Hypotheses for the red line must follow the format of a line equation, where $\theta_0$ and $\theta_1$ are constants.

To find the best solution for the equation, we must define a function to add a little more meaning for it:

$$ J(\theta_0, \theta_1) = \frac{1}{2m} \sum_{i=1}^{m} (h_\theta(x^{(i)}) - y^{(i)})^2 $$

This function stands for giving a weight for how much the line formed with defined $\theta_0$ and $\theta_1$ is far from the list of training examples. Unless every each of the blue dots is on the red line, the function will always return a positive number.

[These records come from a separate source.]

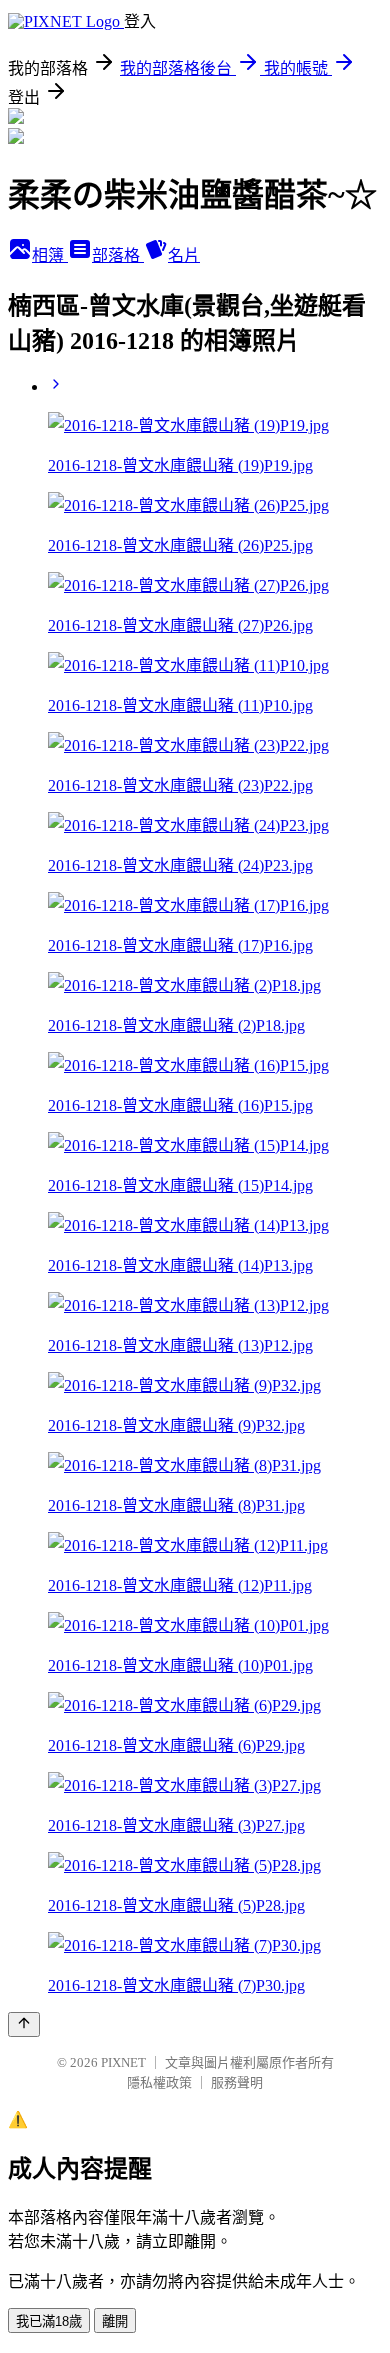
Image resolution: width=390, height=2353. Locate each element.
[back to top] (24, 2024)
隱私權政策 (159, 2082)
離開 (115, 2321)
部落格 (118, 255)
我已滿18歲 (49, 2321)
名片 (184, 255)
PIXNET (123, 2062)
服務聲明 (237, 2082)
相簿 (50, 255)
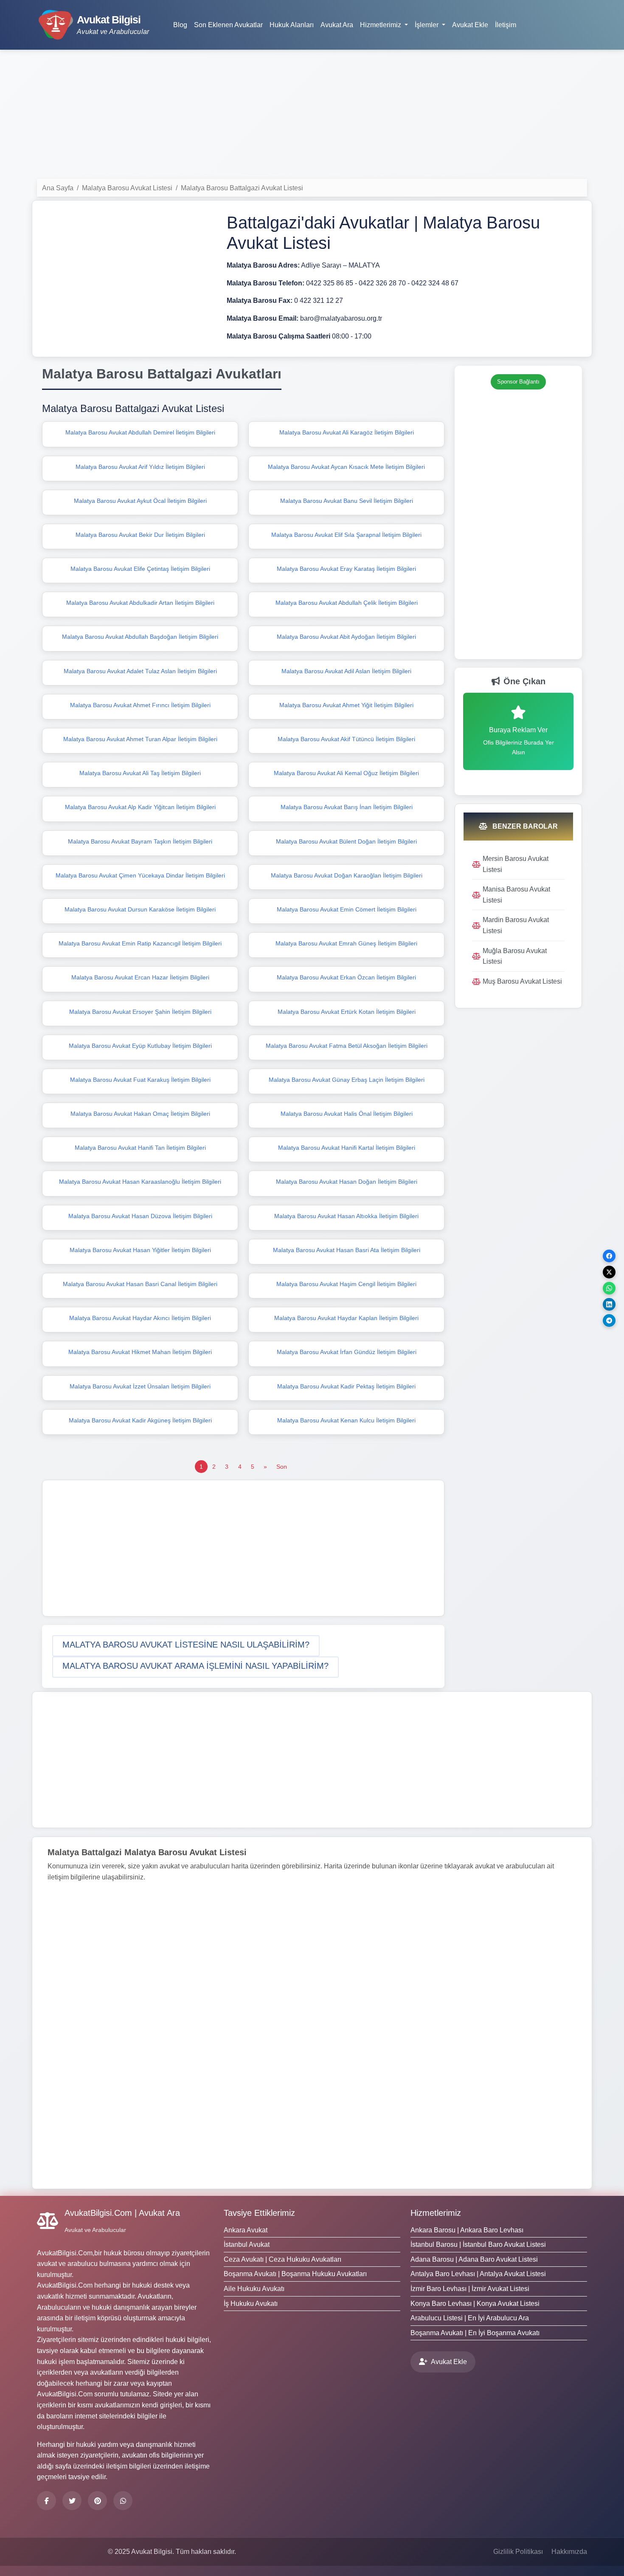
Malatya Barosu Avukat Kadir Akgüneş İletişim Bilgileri (140, 1420)
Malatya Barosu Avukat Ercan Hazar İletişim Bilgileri (140, 977)
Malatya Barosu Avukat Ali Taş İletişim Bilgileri (140, 773)
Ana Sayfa (57, 188)
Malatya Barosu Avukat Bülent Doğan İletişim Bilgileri (346, 841)
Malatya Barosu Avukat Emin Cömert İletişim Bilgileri (346, 909)
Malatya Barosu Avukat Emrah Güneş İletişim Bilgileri (346, 943)
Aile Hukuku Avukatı (254, 2288)
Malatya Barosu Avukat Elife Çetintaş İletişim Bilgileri (140, 568)
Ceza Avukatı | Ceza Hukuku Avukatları (282, 2259)
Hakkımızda (569, 2551)
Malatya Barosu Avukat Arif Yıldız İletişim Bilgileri (140, 466)
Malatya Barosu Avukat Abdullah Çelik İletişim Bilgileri (346, 602)
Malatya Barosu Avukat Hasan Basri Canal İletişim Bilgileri (140, 1284)
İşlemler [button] (427, 24)
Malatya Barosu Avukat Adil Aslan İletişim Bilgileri (346, 671)
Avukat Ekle (470, 24)
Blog (180, 24)
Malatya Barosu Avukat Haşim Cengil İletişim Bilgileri (346, 1284)
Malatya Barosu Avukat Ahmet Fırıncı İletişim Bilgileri (140, 705)
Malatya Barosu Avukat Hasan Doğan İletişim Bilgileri (346, 1181)
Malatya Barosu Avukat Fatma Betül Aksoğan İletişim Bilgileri (346, 1045)
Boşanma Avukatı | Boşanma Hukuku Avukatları (295, 2273)
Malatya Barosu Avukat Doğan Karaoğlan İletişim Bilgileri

We aim to minimize as much as possible from this so called “cost function”. To accomplish this job, we are presented to the gradient descent algorithm.

$$ \theta_j := \theta_j - \alpha\frac{\partial}{\partial\theta_j} J(\theta_0, \theta_1) $$

The colon equals operator means assignment, where you give a value for the “name” $\theta_j$.

To accomplish the algorithm’s goal, we run the above statement twice (one for each $\theta$ we are trying to discover the value). The first will give us the value for $\theta_0$ and the second of $\theta_1$.

$$ \theta_0 := \theta_0 - \alpha\frac{\partial}{\partial\theta_j} J(\theta_0, \theta_1) $$

$$ \theta_1 := \theta_1 - \alpha\frac{\partial}{\partial\theta_j} J(\theta_0, \theta_1) $$

We consider these two assignments a single iteration. To start, take initial values of 0 for $\theta_0$ and 1 for $\theta_1$.

The weird $\frac{\partial}{\partial\theta_j}$ symbol says we should take the derivative of the cost function. In other words, on each assignment of $\theta_j$, we follow the derivative arrow and “walk” a little more in the direction of the local minimum (the place with 0 slope).

Running one iteration over another will take care of changing the values of both θ’s and approximating them of the local minimum. The time to stop the assignments is when the result stay unchanged between two iterations (convergence). At that point, we will have best possible values for $\theta_0$ and $\theta_1$. Or, if you prefer, the equation for that red line above.

You may as well feed an algorithm with data and expect it to be grouped in some way. I don’t know how, but I want to split it between meaningful groups. It’s the same learning used in applications like Google News to populate a “related articles” section. Or put it into “business” and not “sports” category.

So far, this kind of learning wasn’t well explored yet, but the Eureka! moment stays with the possibilities. Tagging articles are useful - and may be helpful for unsupervised machine learning - but common people does not know how to use and isn’t a considerable choice for systems with size of those from Google. For the majority of cases, a computer could do a better (considering cost-benefit) job compared to a human.